Die Bedrohung verteilt sich über eine betrügerische Webseite, die sich als CAPTCHA-Sicherheitssystem tarnt und unter der Domain „happyglamper[.]ro” operiert. Ahnungslose Benutzer werden aufgefordert, über Win + R und anschließend Ctrl + V + Enter einen Befehl auszuführen. Das ist die klassische ClickFix-Masche – doch das Umsetzung ist raffinierter geworden.
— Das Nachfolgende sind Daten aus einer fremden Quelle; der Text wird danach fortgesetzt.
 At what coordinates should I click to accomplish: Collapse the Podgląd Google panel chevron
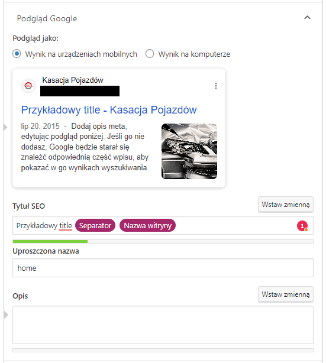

Neue Taktiken umgehen klassische Überwachung
Statt wie früher PowerShell oder Windows Script Host (MSHTA) einzusetzen, nutzen die Angreifer nun den Befehl „net use”, um ein WebDAV-Netzlaufwerk von einem externen Server einzubinden. Von diesem Server wird anschließend eine Batch-Datei namens „update.cmd” ausgeführt. Diese Methode ist keine Innovation, wurde aber bislang nie bei ClickFix-Angriffen beobachtet – und genau darin liegt die Stärke: Während EDR-Lösungen (Endpoint Detection & Response) typischerweise PowerShell und andere Skript-Engines überwachen, bleibt dieser Ansatz unter dem Radar.
WorkFlowy als Trojanisches Pferd
Die Batch-Datei lädt eine ZIP-Datei herunter, entpackt sie und startet die WorkFlowy-Anwendung – eine legitime Produktivitäts-Software. Doch hier offenbart sich der eigentliche Trick: Die Angreifer haben eine ältere Version von WorkFlowy (1.4.1050 statt aktuell 4.3) mit manipuliertem Code repackt. Die Malware versteckt sich in der „app.asar”-Datei, einem speziellen Archiv-Format, das Electron-Anwendungen nutzen. Sie haben den Code im Einstiegspunkt der Anwendung (main.js) injiziert – stark obfuskiert und schwer zu erkennen.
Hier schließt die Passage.